Depending on your use-case, a worst case execution time (WCET) analysis can yield these numbers. These are usually deployed for analysis of safety critical systems (e.g. for ECU in cars or industrial controllers), but it could be (ab-)used for that case as well. Of course the analysis needs to support both your ISA (RISC-V) and the exact core implementing it, plus adjusting the parameters; this isn't exactly cheap, since it requires a lot of very specific know-how, and I wouldn't suspect SiFive will produce something like this (Disclaimer: I work in the field).

microcolonel · on Oct 24, 2019

I don't think U8 is BOOM-based, but RISC-V decoders are pretty trivial, so they probably had some extra time and patience to make the rest of the frontend more flexiblep

monocasa · on Oct 24, 2019

It certainly reads like it's based on BOOM; they're describing BOOM's gate count niche to a tee.

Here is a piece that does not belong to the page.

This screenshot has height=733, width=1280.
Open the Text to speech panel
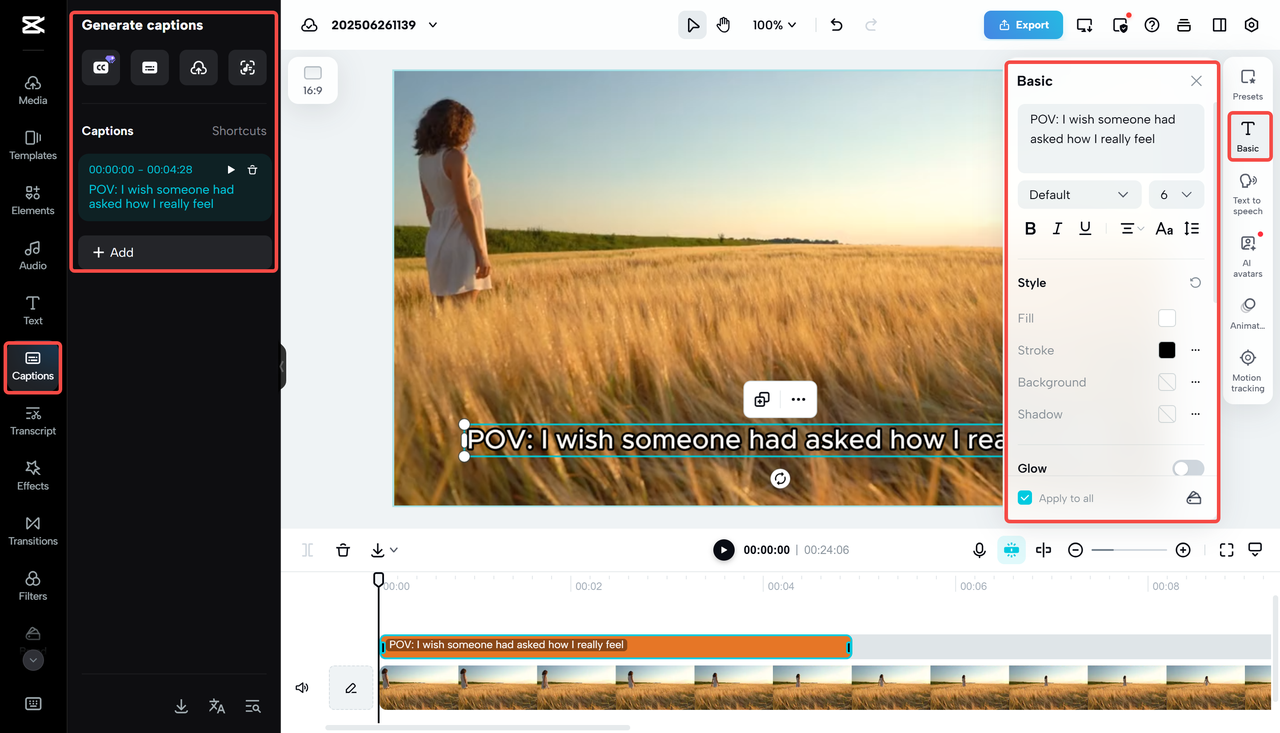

And their previous designs were based on rocket.

jabl · on Oct 24, 2019

So, is the U8 core based on BOOM, or is it a ground up design? Or if neither, then what is it?

And the HBM2E+ is some doohickey so customers can combine a RISC-V core with HBM2 memory?

(and if somebody from SiFive happens to read this, there's a typo, presumably HMB2E+ means HBM2E+)

brucehoult · on Oct 25, 2019

Fixed now, thanks.

sanxiyn · on Oct 25, 2019

I still see HMB2E+.

brucehoult · on Oct 25, 2019

Really fixed :-)

phkahler · on Oct 24, 2019

How can it support the vector extensions? I didnt think the spec was done yet. Is it?

brucehoult · on Oct 25, 2019

The U84, available to lead customers now, doesn't have the vector extensions. The U87, announced to be made available in H2 2020, will.

The vector extension spec is 99% done. There shouldn't be anything more than minor tweaks from now.

Note that part of the RISC-V extensions philosophy is that specs are not finalized until (preferably) multiple implementations have been made and shown to work as expected in the real world.

sanxiyn · on Oct 25, 2019

Is there another implementation of vector extension?

giomasce · on Oct 25, 2019

AFAIU one of the nice thing of the SiFive IP cores is that they were distributed with some kind of free license (although they still required other non-free IPs to be actually used in a chip). Is this still (or was it ever) true?

_chris_ · on Oct 25, 2019

AIUI, the U5 series is BSD/open-sourced as "Rocket", and a version of their shared L2 cache is available as the sifive-inclusive cache. I believe Berkeley uses these artifacts as part of their FireSim (https://fires.im) FPGA-based infrastructure.

SnorkelTan · on Oct 24, 2019

Curious what about this technology makes it front page noteworthy? Has the deep learning community been hotly anticipating the arrival of this technology, or is it more along the lines of stuffing the ballot box?

monocasa · on Oct 24, 2019

It's the announcement of the highest perf RISC-V core that you'll be able to put your hands on so far.

qlk1123 · on Oct 25, 2019

Any stats for that? Being the highest means there are other lower ones. What are other RISC-V players?

monocasa · on Oct 25, 2019

Of what you can buy today: Kendryte K210, GigaDevice GD32V, and SiFive has FE310 and U54MC.

lsllc · on Oct 25, 2019

"you'll be able to put your hands on" ... the million dollar question: When???

brucehoult · on Oct 25, 2019

If you're a company making your own SoCs already and want a high performance RISC-V core for a mid-range tablet or phone or an SBC equivalent to the Raspberry Pi 4 or something like that then the answer is "now".

If you're someone wanting to buy a quantity one chip from Digikey or Mouser then it'll be ... when someone decides to make and sell a retail chip. Which might well be someone making their own chip for a tablet or set-top box etc and selling the surplus production.

monocasa · on Oct 25, 2019

For sure. SiFive has been pretty good at delivering so far.